Dataset extract:
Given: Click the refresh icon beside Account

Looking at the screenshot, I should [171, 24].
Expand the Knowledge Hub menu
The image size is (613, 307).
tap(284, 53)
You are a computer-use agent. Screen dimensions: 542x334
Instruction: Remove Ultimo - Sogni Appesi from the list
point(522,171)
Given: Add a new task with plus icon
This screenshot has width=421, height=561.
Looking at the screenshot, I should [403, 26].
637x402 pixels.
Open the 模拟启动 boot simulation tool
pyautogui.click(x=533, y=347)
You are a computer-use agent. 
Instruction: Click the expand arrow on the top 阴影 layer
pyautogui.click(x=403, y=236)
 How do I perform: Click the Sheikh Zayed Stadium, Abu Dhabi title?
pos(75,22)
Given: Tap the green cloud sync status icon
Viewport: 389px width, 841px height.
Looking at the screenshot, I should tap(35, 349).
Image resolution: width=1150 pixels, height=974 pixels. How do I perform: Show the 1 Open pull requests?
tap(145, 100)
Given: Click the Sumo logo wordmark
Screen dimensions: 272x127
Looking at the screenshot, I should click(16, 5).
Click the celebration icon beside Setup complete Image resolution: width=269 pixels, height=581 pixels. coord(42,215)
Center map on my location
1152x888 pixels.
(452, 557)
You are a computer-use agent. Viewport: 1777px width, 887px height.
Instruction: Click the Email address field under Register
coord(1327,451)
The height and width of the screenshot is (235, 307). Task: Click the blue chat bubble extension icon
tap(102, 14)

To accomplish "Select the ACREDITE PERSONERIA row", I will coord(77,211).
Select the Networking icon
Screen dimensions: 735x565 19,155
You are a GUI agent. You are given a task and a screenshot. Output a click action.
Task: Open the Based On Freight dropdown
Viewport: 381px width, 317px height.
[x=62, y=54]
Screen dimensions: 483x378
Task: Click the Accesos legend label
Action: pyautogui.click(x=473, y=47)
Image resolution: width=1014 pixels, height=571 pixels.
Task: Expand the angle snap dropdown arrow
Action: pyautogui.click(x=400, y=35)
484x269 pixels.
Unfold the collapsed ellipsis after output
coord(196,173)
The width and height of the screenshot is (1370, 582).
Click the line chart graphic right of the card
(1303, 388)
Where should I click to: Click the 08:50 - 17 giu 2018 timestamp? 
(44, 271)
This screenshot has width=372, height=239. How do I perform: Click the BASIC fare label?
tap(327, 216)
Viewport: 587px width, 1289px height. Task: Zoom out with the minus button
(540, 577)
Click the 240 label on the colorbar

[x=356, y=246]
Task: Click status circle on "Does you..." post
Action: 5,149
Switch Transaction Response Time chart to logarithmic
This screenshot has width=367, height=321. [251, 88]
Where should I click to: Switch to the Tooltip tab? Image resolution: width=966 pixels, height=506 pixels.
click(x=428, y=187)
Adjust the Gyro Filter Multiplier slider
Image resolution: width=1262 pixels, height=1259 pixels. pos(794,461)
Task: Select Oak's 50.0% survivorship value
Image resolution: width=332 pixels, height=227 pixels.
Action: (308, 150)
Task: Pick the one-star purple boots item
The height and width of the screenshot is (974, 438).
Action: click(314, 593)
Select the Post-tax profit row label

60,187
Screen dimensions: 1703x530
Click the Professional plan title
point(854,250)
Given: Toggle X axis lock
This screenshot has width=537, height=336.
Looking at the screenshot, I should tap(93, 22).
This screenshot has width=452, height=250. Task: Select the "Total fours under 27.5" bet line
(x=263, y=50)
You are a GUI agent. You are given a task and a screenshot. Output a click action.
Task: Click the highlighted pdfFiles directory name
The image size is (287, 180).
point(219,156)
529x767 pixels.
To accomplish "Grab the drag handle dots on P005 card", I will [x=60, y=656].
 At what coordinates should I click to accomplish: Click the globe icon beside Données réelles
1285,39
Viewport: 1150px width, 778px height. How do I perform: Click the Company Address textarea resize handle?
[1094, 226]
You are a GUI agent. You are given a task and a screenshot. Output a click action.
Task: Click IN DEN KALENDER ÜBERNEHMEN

Exercise directions: Your answer must be every line from the entries that contains the string "will", copied as it stands.

Task result:
To accomplish "Select the ACREDITE PERSONERIA row", I will coord(77,211).
To accomplish "Grab the drag handle dots on P005 card", I will [x=60, y=656].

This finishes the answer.